Understanding the low point of your clubface
In order to make solid contact with the ball, you need to have the clubface connect at the correct low point. There are three aspects to consider when attempting this:
- Ball position: Where the ball lies in relation to your feet will effect where and when your clubface reaches its low point. On most shots your ball should be in the exact centre of your feet.
- The sweet spot: The sweet spot of the ball is slightly below the centre (height wise) and in the middle (width wise). This is the spot you should be aiming for when you attempt to connect.

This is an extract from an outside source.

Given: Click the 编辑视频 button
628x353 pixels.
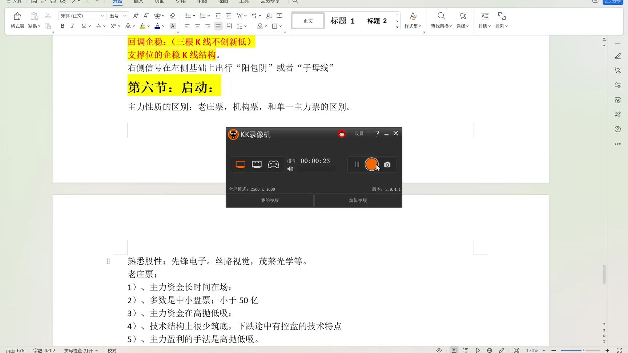Looking at the screenshot, I should tap(358, 200).
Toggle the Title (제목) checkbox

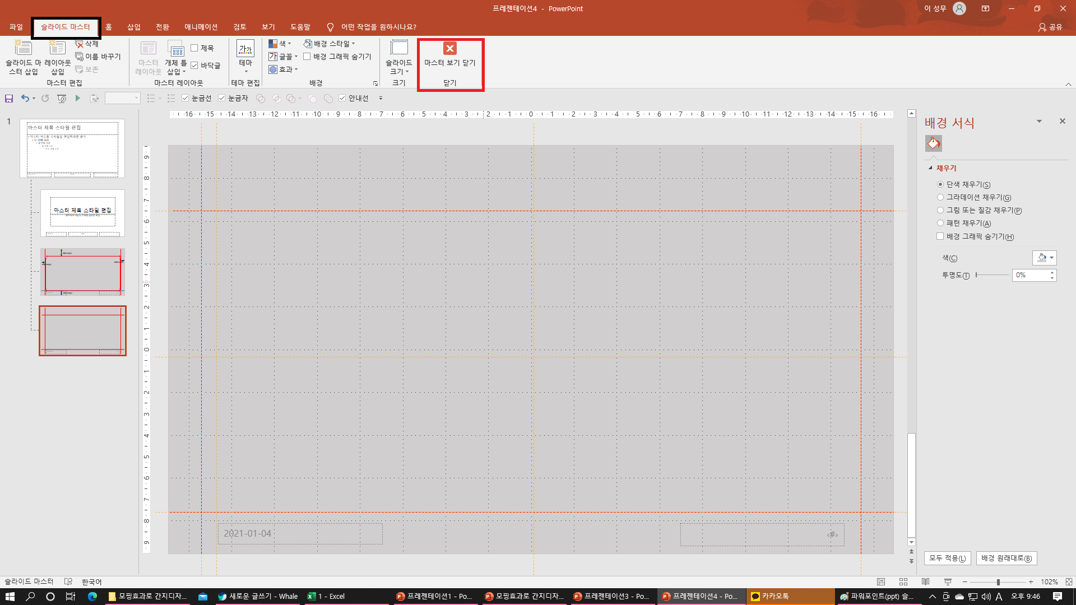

- Using the weight of your club: The natural weight from your club should also help your club to reach its low point. This means that you must NEVER lift or bend your knees any further than their original stance at address. Your club will naturally weigh your stroke down at the right time.
The spring effect
The secret to making solid contact is by learning to generate a spring effect in your swing. If you’ve had golfing lessons, you may have heard about this. Using your body as a spring is way better than simply trying to hit the ball as hard as you can. In golf, your aim, distance, and height will turn out better if you engage your entire body into creating a steady, methodical swing that gives your ball a good bounce-off from the clubface.
You can’t disregard the angle of your clubface either. How you open or close your clubface will determine whether the contact you make delivers the result it’s meant to. A closed clubface will often result in a thin shot, while a clubface that is too open will likely compromise your aim and/or distance. Hitting the sweet spot of your ball will only deliver the correct result if your clubface is angled right, If you have trouble getting this right, consider marking your clubs on the top of the shaft to remind you of where the centre should be.